◆ **YOUR OBJECTIVE**
I'd like an exact copy of every line from the start of the entries below through the line containing "Expand the Strip", please.
[[ INPUT RECORDS, beginning ]]
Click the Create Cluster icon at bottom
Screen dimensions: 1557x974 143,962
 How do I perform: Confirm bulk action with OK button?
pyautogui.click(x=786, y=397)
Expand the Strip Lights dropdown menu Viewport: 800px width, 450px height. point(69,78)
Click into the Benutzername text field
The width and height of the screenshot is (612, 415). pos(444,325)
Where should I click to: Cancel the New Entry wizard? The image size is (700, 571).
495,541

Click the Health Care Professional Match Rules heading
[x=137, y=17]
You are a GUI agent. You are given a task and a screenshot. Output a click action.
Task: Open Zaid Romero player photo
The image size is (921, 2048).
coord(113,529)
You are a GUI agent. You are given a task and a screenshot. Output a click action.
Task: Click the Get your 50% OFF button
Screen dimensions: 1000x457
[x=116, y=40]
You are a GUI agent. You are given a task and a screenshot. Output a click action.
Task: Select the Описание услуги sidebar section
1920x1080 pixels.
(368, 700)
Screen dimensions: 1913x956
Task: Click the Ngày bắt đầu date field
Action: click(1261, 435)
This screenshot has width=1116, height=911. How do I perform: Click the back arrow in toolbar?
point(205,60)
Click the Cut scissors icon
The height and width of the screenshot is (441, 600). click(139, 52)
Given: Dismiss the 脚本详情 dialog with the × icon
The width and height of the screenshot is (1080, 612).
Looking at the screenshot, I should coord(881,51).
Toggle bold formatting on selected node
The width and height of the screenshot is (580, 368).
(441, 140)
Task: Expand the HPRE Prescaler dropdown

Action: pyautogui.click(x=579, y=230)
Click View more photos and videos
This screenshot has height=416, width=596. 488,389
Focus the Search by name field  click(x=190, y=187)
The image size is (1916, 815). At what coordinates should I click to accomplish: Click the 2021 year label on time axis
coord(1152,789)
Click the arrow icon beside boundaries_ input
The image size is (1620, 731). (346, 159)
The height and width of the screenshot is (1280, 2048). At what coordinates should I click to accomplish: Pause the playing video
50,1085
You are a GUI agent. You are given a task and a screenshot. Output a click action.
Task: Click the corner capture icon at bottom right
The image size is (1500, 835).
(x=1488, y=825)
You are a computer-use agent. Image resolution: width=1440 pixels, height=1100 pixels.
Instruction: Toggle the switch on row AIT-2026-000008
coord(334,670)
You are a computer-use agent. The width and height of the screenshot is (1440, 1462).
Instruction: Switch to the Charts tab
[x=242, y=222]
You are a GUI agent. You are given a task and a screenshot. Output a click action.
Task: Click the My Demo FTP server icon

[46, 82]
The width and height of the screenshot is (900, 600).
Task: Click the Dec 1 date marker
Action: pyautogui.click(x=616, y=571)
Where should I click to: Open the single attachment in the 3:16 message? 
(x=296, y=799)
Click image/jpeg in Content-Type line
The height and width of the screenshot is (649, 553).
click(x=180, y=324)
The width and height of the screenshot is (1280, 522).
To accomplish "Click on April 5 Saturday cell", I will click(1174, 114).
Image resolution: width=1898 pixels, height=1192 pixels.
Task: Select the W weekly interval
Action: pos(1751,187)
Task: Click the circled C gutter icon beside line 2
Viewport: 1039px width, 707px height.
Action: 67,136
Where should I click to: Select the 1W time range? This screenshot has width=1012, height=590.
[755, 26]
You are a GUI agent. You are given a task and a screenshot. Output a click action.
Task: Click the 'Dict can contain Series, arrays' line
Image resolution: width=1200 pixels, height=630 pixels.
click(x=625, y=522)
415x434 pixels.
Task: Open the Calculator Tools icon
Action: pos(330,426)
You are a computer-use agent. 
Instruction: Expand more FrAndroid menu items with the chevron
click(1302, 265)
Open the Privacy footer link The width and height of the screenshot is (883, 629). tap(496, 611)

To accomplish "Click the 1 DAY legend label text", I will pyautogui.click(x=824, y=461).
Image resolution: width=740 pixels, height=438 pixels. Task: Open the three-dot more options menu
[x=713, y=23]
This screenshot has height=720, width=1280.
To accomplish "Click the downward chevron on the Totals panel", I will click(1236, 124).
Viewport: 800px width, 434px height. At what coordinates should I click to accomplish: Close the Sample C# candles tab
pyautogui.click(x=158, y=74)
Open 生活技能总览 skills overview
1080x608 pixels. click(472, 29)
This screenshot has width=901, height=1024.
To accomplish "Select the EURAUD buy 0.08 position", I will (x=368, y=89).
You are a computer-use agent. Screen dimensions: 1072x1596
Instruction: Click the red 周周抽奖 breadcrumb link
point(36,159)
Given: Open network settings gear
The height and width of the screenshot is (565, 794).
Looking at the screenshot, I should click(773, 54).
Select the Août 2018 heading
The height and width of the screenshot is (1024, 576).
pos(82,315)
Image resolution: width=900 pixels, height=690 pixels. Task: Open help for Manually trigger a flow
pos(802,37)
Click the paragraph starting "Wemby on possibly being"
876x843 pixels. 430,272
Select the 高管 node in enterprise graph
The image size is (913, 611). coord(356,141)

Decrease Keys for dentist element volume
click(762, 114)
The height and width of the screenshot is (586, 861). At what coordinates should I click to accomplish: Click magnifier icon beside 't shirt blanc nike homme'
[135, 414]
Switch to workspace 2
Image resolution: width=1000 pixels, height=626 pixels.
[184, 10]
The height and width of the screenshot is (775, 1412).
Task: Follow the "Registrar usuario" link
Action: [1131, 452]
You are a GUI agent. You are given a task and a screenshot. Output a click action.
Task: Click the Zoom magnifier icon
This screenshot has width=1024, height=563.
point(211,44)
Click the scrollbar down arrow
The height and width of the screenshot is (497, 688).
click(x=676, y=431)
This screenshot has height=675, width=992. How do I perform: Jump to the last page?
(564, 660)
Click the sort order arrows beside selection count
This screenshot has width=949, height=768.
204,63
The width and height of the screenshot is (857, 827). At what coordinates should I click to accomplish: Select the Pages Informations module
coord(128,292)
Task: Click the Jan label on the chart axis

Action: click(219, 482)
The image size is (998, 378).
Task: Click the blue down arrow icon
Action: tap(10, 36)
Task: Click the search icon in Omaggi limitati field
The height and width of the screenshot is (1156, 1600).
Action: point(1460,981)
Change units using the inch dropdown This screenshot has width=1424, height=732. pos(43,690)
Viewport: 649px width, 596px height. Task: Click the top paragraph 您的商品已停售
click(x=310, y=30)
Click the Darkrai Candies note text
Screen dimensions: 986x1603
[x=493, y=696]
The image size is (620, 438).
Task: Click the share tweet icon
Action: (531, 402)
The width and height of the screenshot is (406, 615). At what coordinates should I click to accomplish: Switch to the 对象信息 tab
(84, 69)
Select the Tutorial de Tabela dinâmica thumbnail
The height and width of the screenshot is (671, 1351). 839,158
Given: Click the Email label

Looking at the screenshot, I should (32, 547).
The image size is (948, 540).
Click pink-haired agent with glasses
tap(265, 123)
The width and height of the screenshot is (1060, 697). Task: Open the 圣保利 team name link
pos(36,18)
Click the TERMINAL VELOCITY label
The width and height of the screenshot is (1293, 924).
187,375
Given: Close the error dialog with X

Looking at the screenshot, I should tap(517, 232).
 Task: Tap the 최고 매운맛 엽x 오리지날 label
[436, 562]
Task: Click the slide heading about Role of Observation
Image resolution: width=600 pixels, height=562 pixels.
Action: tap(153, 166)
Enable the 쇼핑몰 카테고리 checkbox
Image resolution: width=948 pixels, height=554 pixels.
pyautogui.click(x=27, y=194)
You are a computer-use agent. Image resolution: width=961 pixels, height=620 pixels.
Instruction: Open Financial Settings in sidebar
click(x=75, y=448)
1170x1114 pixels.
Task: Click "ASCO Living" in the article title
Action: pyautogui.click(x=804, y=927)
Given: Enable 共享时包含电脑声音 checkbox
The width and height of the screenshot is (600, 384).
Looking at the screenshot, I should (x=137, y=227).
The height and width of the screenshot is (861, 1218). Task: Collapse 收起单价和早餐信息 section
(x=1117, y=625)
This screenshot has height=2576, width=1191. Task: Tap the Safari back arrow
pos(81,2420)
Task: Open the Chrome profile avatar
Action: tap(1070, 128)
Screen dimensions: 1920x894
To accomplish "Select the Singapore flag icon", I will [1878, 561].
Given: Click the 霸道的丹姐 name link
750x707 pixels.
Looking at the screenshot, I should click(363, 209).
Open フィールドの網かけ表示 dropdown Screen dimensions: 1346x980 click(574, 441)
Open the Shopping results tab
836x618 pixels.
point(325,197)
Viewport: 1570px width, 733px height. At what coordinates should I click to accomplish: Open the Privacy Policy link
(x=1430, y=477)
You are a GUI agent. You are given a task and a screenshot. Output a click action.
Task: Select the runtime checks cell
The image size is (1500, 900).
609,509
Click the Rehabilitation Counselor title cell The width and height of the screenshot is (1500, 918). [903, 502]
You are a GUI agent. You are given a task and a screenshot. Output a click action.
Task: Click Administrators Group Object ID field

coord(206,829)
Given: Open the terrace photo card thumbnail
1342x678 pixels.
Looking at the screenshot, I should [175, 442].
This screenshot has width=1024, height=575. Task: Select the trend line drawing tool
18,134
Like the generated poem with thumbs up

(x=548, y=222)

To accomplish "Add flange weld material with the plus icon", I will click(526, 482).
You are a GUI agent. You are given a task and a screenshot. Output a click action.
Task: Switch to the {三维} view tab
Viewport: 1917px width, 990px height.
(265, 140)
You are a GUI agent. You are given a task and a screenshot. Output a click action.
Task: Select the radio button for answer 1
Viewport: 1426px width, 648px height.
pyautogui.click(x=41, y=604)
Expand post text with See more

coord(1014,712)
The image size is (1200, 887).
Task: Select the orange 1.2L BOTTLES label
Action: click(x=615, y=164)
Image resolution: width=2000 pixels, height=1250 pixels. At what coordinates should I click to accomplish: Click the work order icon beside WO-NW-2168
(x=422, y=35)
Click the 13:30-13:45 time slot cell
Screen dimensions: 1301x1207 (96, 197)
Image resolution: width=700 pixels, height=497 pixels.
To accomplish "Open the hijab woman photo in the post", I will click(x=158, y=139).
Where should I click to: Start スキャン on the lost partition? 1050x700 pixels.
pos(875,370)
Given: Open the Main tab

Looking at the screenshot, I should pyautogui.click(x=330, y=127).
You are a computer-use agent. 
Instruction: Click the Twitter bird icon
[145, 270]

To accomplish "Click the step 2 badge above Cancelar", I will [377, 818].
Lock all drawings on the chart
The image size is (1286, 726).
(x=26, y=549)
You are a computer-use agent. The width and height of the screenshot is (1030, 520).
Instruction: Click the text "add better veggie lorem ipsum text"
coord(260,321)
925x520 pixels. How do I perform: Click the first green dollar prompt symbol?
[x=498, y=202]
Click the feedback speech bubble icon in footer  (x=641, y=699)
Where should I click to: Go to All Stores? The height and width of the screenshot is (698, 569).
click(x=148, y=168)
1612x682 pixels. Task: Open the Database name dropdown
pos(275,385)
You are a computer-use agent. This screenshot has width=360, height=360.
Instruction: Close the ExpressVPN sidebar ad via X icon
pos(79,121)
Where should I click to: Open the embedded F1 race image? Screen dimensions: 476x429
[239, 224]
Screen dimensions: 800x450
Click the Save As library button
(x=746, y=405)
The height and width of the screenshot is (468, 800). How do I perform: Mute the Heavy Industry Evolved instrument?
[[ INPUT RECORDS, end ]]
◆ **EXERCISE ANSWER**
Click the Create Cluster icon at bottom
Screen dimensions: 1557x974 143,962
 How do I perform: Confirm bulk action with OK button?
pyautogui.click(x=786, y=397)
Expand the Strip Lights dropdown menu Viewport: 800px width, 450px height. point(69,78)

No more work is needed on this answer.